Directions:
Every entry must be printed again exactly, with nothing left out.

Data under study:
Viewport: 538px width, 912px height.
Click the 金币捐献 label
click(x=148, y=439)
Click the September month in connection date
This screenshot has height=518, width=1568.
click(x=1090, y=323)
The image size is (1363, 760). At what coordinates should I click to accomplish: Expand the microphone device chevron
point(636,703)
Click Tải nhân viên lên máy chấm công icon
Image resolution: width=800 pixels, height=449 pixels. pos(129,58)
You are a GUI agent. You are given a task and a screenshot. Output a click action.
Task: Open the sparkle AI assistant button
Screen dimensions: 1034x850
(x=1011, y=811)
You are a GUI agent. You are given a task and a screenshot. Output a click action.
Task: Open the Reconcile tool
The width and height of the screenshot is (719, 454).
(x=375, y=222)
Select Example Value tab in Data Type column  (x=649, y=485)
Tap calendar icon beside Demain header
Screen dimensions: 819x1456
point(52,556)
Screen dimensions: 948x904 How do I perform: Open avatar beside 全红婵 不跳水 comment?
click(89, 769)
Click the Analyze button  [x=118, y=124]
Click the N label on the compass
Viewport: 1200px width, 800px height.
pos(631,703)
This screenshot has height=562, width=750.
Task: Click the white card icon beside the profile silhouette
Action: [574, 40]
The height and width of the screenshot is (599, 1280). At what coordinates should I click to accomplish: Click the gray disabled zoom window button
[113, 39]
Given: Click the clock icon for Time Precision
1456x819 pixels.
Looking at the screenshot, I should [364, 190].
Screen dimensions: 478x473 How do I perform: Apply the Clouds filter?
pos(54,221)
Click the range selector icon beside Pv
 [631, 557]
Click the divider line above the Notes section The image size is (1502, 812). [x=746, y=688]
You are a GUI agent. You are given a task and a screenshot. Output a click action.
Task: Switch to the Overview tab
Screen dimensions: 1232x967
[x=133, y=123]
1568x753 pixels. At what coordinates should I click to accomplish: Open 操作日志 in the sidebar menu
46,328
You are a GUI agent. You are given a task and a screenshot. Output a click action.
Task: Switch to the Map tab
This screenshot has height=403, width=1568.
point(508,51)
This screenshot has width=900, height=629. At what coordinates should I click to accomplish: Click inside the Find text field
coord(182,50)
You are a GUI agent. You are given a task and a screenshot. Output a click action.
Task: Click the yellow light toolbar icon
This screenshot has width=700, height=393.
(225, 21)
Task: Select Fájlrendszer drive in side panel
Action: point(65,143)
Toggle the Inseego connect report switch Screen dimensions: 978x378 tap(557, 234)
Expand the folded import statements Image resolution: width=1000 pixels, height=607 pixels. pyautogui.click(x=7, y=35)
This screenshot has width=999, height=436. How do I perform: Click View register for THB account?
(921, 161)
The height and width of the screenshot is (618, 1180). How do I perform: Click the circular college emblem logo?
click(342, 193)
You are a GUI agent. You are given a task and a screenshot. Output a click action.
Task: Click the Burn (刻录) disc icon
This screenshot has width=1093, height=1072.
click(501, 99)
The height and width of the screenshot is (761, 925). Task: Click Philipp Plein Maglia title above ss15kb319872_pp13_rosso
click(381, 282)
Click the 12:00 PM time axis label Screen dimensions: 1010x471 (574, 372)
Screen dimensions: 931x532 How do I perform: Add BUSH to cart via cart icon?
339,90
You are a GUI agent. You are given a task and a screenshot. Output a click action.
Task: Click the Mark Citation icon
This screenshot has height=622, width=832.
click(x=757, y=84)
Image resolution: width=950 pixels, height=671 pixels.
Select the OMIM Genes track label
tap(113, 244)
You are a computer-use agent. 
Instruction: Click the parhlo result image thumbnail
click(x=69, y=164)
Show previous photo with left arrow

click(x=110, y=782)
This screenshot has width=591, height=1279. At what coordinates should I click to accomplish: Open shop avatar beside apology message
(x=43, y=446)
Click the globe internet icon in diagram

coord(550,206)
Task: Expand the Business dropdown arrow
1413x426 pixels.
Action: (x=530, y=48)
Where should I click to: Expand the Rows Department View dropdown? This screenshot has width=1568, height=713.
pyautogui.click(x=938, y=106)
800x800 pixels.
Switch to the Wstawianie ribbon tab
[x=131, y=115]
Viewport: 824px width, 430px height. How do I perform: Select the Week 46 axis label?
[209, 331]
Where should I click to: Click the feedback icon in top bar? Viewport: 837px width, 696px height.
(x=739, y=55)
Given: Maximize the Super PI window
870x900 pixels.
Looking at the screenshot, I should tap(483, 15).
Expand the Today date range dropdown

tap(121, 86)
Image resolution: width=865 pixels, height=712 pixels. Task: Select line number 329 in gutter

Result for this exercise:
Viewport: 538px width, 912px height.
Click the 金币捐献 label
click(x=148, y=439)
Click the September month in connection date
This screenshot has height=518, width=1568.
click(x=1090, y=323)
The image size is (1363, 760). At what coordinates should I click to accomplish: Expand the microphone device chevron
point(636,703)
Click Tải nhân viên lên máy chấm công icon
Image resolution: width=800 pixels, height=449 pixels. pos(129,58)
You are a GUI agent. You are given a task and a screenshot. Output a click action.
Task: Open the sparkle AI assistant button
Screen dimensions: 1034x850
(x=1011, y=811)
You are a GUI agent. You are given a task and a screenshot. Output a click action.
Task: Open the Reconcile tool
The width and height of the screenshot is (719, 454).
(x=375, y=222)
Select Example Value tab in Data Type column  (x=649, y=485)
Tap calendar icon beside Demain header
Screen dimensions: 819x1456
point(52,556)
Screen dimensions: 948x904 How do I perform: Open avatar beside 全红婵 不跳水 comment?
click(89, 769)
Click the Analyze button  [x=118, y=124]
Click the N label on the compass
Viewport: 1200px width, 800px height.
pos(631,703)
This screenshot has height=562, width=750.
Task: Click the white card icon beside the profile silhouette
Action: [574, 40]
The height and width of the screenshot is (599, 1280). At what coordinates should I click to accomplish: Click the gray disabled zoom window button
[113, 39]
Given: Click the clock icon for Time Precision
1456x819 pixels.
Looking at the screenshot, I should [364, 190].
Screen dimensions: 478x473 How do I perform: Apply the Clouds filter?
pos(54,221)
Click the range selector icon beside Pv
 [631, 557]
Click the divider line above the Notes section The image size is (1502, 812). [x=746, y=688]
You are a GUI agent. You are given a task and a screenshot. Output a click action.
Task: Switch to the Overview tab
Screen dimensions: 1232x967
[x=133, y=123]
1568x753 pixels. At what coordinates should I click to accomplish: Open 操作日志 in the sidebar menu
46,328
You are a GUI agent. You are given a task and a screenshot. Output a click action.
Task: Switch to the Map tab
This screenshot has height=403, width=1568.
point(508,51)
This screenshot has width=900, height=629. At what coordinates should I click to accomplish: Click inside the Find text field
coord(182,50)
You are a GUI agent. You are given a task and a screenshot. Output a click action.
Task: Click the yellow light toolbar icon
This screenshot has width=700, height=393.
(225, 21)
Task: Select Fájlrendszer drive in side panel
Action: point(65,143)
Toggle the Inseego connect report switch Screen dimensions: 978x378 tap(557, 234)
Expand the folded import statements Image resolution: width=1000 pixels, height=607 pixels. pyautogui.click(x=7, y=35)
This screenshot has width=999, height=436. How do I perform: Click View register for THB account?
(921, 161)
The height and width of the screenshot is (618, 1180). How do I perform: Click the circular college emblem logo?
click(342, 193)
You are a GUI agent. You are given a task and a screenshot. Output a click action.
Task: Click the Burn (刻录) disc icon
This screenshot has width=1093, height=1072.
click(501, 99)
The height and width of the screenshot is (761, 925). Task: Click Philipp Plein Maglia title above ss15kb319872_pp13_rosso
click(381, 282)
Click the 12:00 PM time axis label Screen dimensions: 1010x471 (574, 372)
Screen dimensions: 931x532 How do I perform: Add BUSH to cart via cart icon?
339,90
You are a GUI agent. You are given a task and a screenshot. Output a click action.
Task: Click the Mark Citation icon
This screenshot has height=622, width=832.
click(x=757, y=84)
Image resolution: width=950 pixels, height=671 pixels.
Select the OMIM Genes track label
tap(113, 244)
You are a computer-use agent. 
Instruction: Click the parhlo result image thumbnail
click(x=69, y=164)
Show previous photo with left arrow

click(x=110, y=782)
This screenshot has width=591, height=1279. At what coordinates should I click to accomplish: Open shop avatar beside apology message
(x=43, y=446)
Click the globe internet icon in diagram

coord(550,206)
Task: Expand the Business dropdown arrow
1413x426 pixels.
Action: (x=530, y=48)
Where should I click to: Expand the Rows Department View dropdown? This screenshot has width=1568, height=713.
pyautogui.click(x=938, y=106)
800x800 pixels.
Switch to the Wstawianie ribbon tab
[x=131, y=115]
Viewport: 824px width, 430px height. How do I perform: Select the Week 46 axis label?
[209, 331]
Where should I click to: Click the feedback icon in top bar? Viewport: 837px width, 696px height.
(x=739, y=55)
Given: Maximize the Super PI window
870x900 pixels.
Looking at the screenshot, I should tap(483, 15).
Expand the Today date range dropdown

tap(121, 86)
Image resolution: width=865 pixels, height=712 pixels. Task: Select line number 329 in gutter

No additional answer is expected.